Complete data on computer utilisation was available on 148 students. There were 58 males and 90 females. There were no significant gender differences in the utilisation of online access (P = 0.3) or final year examination results (P = 0.251). One of the criticisms of the programme from the start was the concern that students without independent computer and internet access would be disadvantaged. 74.4% of students were able to access iCAL from off-campus internet access. Despite this high availability of independent internet access, the majority of iCAL usage (64.6%) took place during daytime hours (08:00–18:00) [Fig. 6] with less then expected usage on the weekend (21.1%) [Fig. 7].
Figure 6

This shows the pattern of computer usage over the day. Data is presented as means with standard errors.

Figure 7

This shows the number of hits into the computer system each day. Use of the system on a Friday, Saturday or Sunday was significantly less than use on Monday, Tuesday and Thursday (ANOVA P < 0.001). * P < 0.05

To assess the educational benefits of the programme the class was ranked based on the entry test results. Class rank on the entry test was then compared to the class rank at the exit exam. Usage of the iCAL system during daytime hours was positively associated with improvement in class rank (P = 0.025) but out-of hours usage was not (P = 0.306). Usage during weekdays was associated with improved rank (P = 0.04), whereas weekend usage was not (P = 0.504). There was no significant difference in improvement in class rank between students with independent internet access and those dependant on access provided by the University Hospitals. We therefore felt that the computer facilities provided by the University were adequate for the needs of the students and that students without independent computer and internet access were not disadvantaged.

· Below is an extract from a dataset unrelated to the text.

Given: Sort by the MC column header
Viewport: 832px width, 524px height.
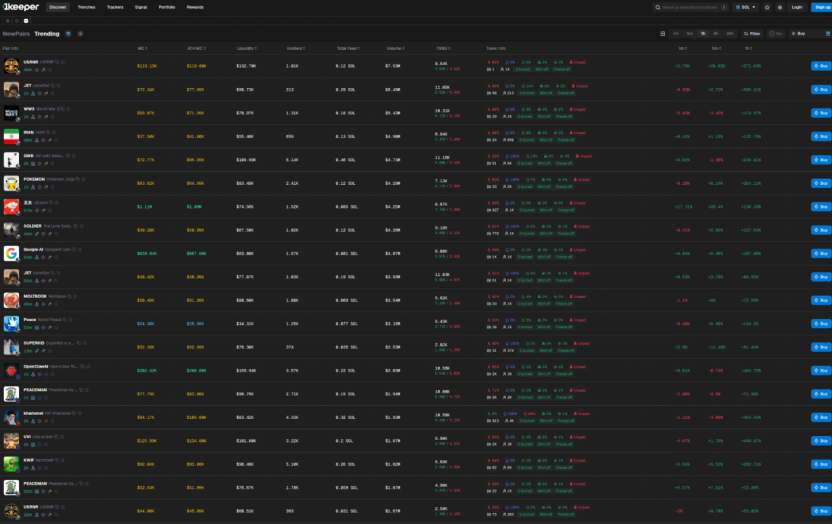Looking at the screenshot, I should click(x=143, y=48).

We were also interested in the level of usage of iCAL by different student abilities. Students with lower ranking on the entry test were found to subsequently use the computer system more frequently (P = 0.01). The lower quartiles of the class were the most frequent users of the programme (ANOVA, P = 0.042) [Fig. 8]. We then wanted to evaluate whether this usage translated into improvements in class rank. Usage of the iCAL system was positively correlated with improvement in class rank from the entry to the exit examination (P = 0.046).
Figure 8

Students have been divided into quartiles based on the performance in the entry surgical examination. A] This shows the usage of the surgical computer education package by students in different class rank quartiles. Significantly more use was made of the computer package by students in the lowest entry rank quartile (ANOVA P = 0.042). B] This shows the change in class ranking between entry examination and final examination in surgery. Initially low ranking students showed the greatest improvement in their class position (Kruskal Wallis P = 0.01). Mean and standard error. * P < 0.05, ** P < 0.01; compared to lowest class quartile at entry test.

Discussion

This cohort was the first group to complete their undergraduate surgical training since the introduction of this dynamic iCAL package. Of concern to us in establishing this program was the potential to competitively disadvantage students without independent computer and internet access. This in part motivated the decision not to include iCAL as part of the formal student assessment. However our study shows no such disadvantage. Instead, structured usage of iCAL during normal working time was associated with improved class performance rather then usage out of hours. This suggests that improvement in class rank with iCAL was not facilitated by studying late into the night but rather by a structured and disciplined approach. This conclusion is limited by the fact that the system cannot distinguish a student accessing the system from home during these hours or from the University computer suite. However as the students had other onsite daily activities during the day, with monitored attendance, it seems most likely that this activity occurred from University provided facilities.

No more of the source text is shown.